• Information supplied:
#####
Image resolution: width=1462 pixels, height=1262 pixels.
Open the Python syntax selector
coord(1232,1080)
#####
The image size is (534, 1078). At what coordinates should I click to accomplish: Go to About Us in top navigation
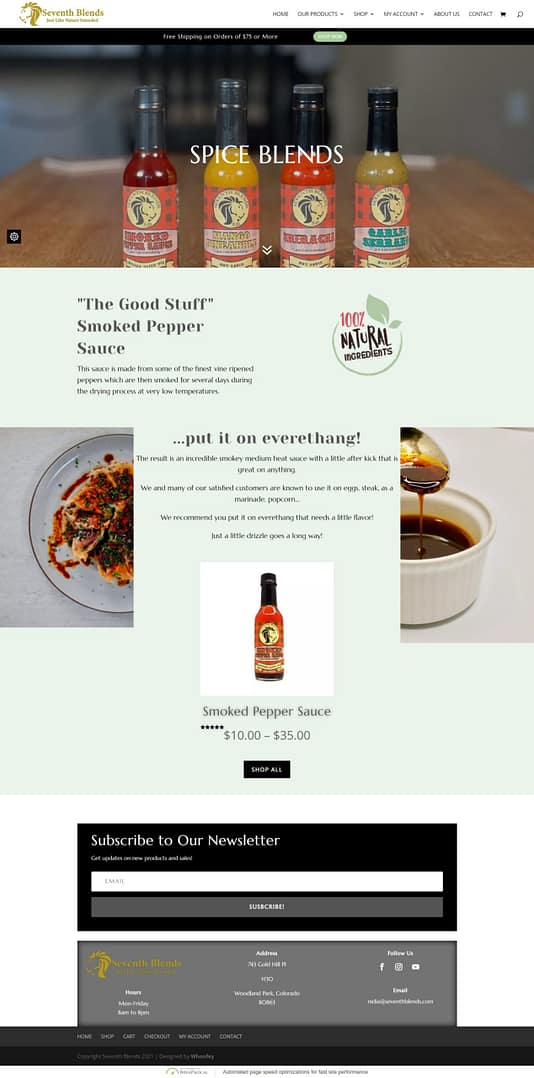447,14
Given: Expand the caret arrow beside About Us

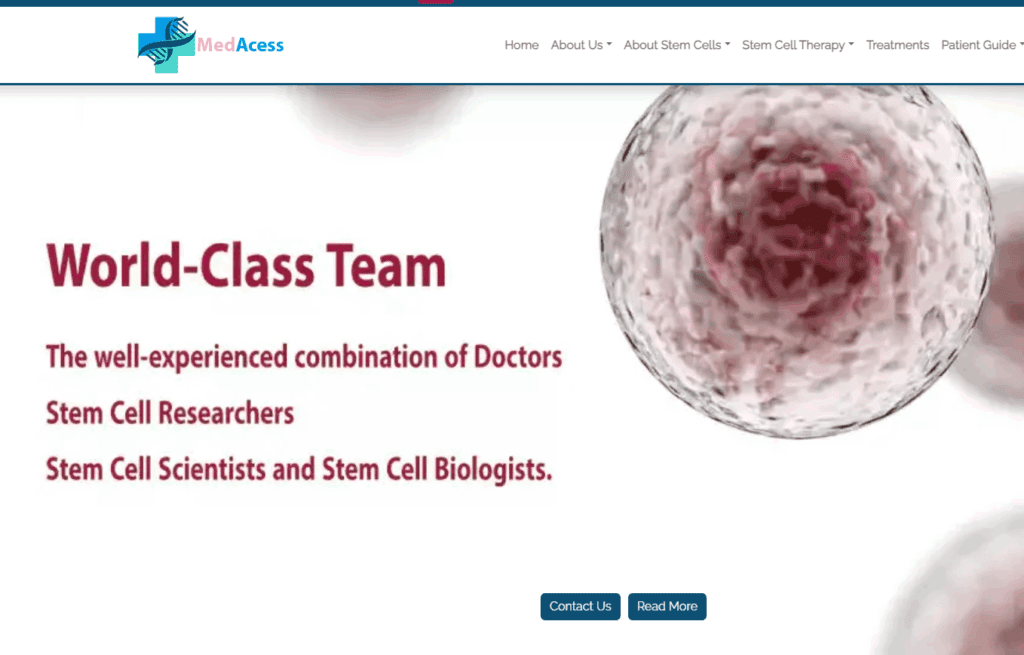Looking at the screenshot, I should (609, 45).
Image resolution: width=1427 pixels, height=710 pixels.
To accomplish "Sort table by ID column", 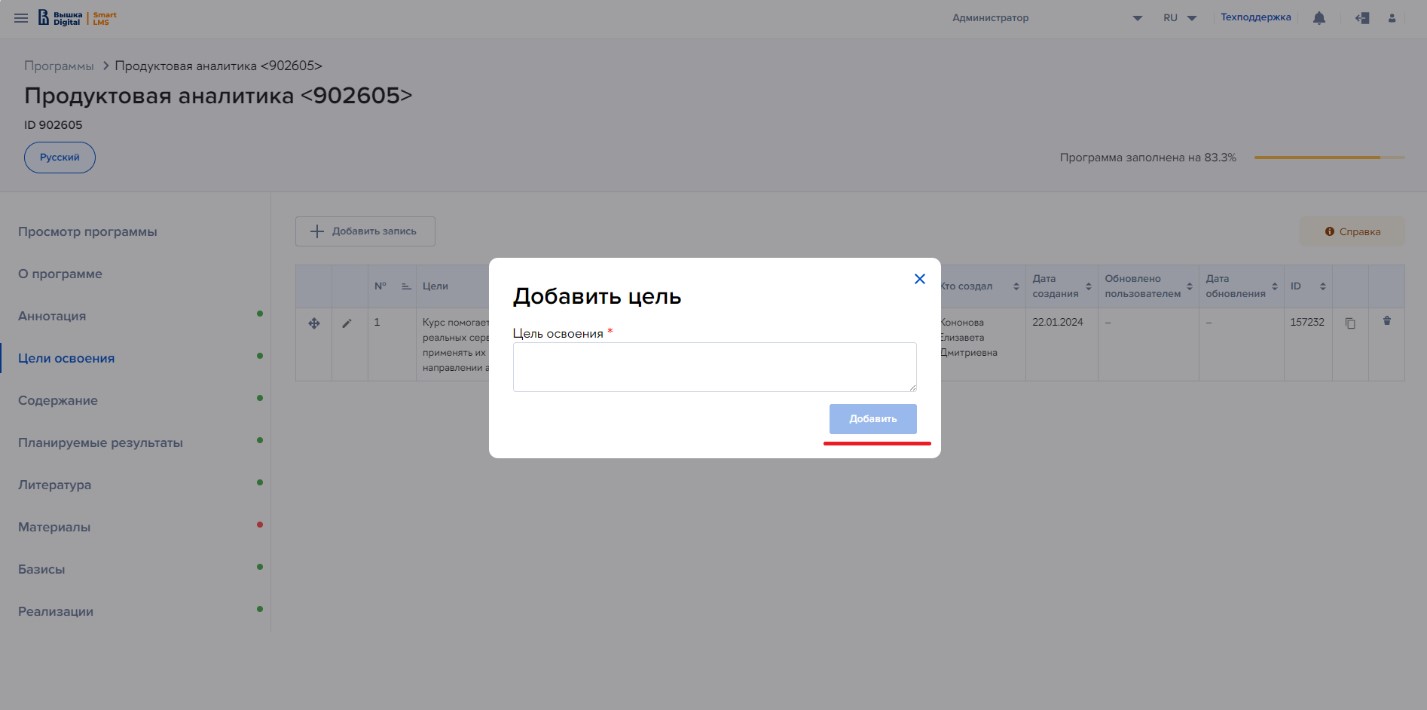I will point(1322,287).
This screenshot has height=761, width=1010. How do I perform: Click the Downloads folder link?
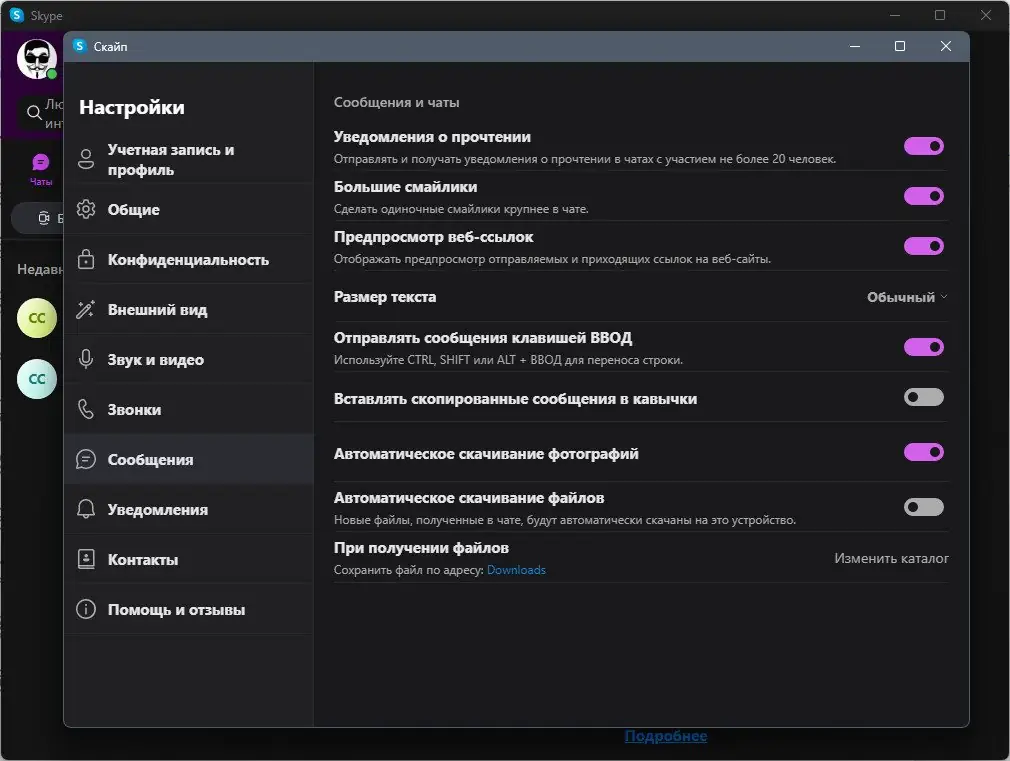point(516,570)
#####
• Problem statement: Copy everything from the line containing "This screenshot has" down to the line containing "point(516,570)", changing "Downloads folder" to "Documents folder" and keeping all else the same. Leave the pictures out.

• Answer:
This screenshot has height=761, width=1010. How do I perform: Click the Documents folder link?
point(516,570)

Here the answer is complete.